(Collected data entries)
☆ ☆ ☆ ☆

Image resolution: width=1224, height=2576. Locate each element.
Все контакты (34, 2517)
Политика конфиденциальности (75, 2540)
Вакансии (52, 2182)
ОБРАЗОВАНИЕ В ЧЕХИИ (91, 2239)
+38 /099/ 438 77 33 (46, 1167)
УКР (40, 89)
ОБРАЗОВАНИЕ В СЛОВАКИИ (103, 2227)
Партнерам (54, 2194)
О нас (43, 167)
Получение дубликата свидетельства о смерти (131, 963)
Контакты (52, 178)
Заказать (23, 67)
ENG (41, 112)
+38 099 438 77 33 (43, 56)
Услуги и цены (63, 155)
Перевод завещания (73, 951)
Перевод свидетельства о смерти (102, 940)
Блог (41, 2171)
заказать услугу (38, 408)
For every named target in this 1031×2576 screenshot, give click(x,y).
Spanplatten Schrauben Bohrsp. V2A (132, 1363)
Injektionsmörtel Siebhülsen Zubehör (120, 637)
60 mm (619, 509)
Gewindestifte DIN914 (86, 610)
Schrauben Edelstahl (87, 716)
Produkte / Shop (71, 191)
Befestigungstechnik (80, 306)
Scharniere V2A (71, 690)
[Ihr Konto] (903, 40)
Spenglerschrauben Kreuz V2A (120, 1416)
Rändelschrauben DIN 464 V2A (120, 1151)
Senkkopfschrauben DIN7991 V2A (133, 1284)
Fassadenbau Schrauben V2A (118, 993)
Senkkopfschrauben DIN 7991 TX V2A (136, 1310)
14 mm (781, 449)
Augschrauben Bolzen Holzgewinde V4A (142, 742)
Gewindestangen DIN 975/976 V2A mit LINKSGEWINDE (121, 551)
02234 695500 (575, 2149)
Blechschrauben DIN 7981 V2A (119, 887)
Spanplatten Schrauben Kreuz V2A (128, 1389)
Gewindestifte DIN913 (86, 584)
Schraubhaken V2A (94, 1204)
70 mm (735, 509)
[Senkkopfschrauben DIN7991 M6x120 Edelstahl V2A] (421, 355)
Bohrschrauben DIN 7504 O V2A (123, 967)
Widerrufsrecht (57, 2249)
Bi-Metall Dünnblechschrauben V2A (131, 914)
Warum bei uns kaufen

☆ ☆ ☆ ☆

## Work instructions
Retype exactly the lines from the start of the entries through the one with "Widerrufsrecht (57, 2249)"; include both ends.

## Output below
Image resolution: width=1224, height=2576. Locate each element.
Все контакты (34, 2517)
Политика конфиденциальности (75, 2540)
Вакансии (52, 2182)
ОБРАЗОВАНИЕ В ЧЕХИИ (91, 2239)
+38 /099/ 438 77 33 (46, 1167)
УКР (40, 89)
ОБРАЗОВАНИЕ В СЛОВАКИИ (103, 2227)
Партнерам (54, 2194)
О нас (43, 167)
Получение дубликата свидетельства о смерти (131, 963)
Контакты (52, 178)
Заказать (23, 67)
ENG (41, 112)
+38 099 438 77 33 (43, 56)
Услуги и цены (63, 155)
Перевод завещания (73, 951)
Перевод свидетельства о смерти (102, 940)
Блог (41, 2171)
заказать услугу (38, 408)
For every named target in this 1031×2576 screenshot, give click(x,y).
Spanplatten Schrauben Bohrsp. V2A (132, 1363)
Injektionsmörtel Siebhülsen Zubehör (120, 637)
60 mm (619, 509)
Gewindestifte DIN914 (86, 610)
Schrauben Edelstahl (87, 716)
Produkte / Shop (71, 191)
Befestigungstechnik (80, 306)
Scharniere V2A (71, 690)
[Ihr Konto] (903, 40)
Spenglerschrauben Kreuz V2A (120, 1416)
Rändelschrauben DIN 464 V2A (120, 1151)
Senkkopfschrauben DIN7991 V2A (133, 1284)
Fassadenbau Schrauben V2A (118, 993)
Senkkopfschrauben DIN 7991 TX V2A (136, 1310)
14 mm (781, 449)
Augschrauben Bolzen Holzgewinde V4A (142, 742)
Gewindestangen DIN 975/976 V2A mit LINKSGEWINDE (121, 551)
02234 695500 (575, 2149)
Blechschrauben DIN 7981 V2A (119, 887)
Spanplatten Schrauben Kreuz V2A (128, 1389)
Gewindestifte DIN913 (86, 584)
Schraubhaken V2A (94, 1204)
70 mm (735, 509)
[Senkkopfschrauben DIN7991 M6x120 Edelstahl V2A] (421, 355)
Bohrschrauben DIN 7504 O V2A (123, 967)
Widerrufsrecht (57, 2249)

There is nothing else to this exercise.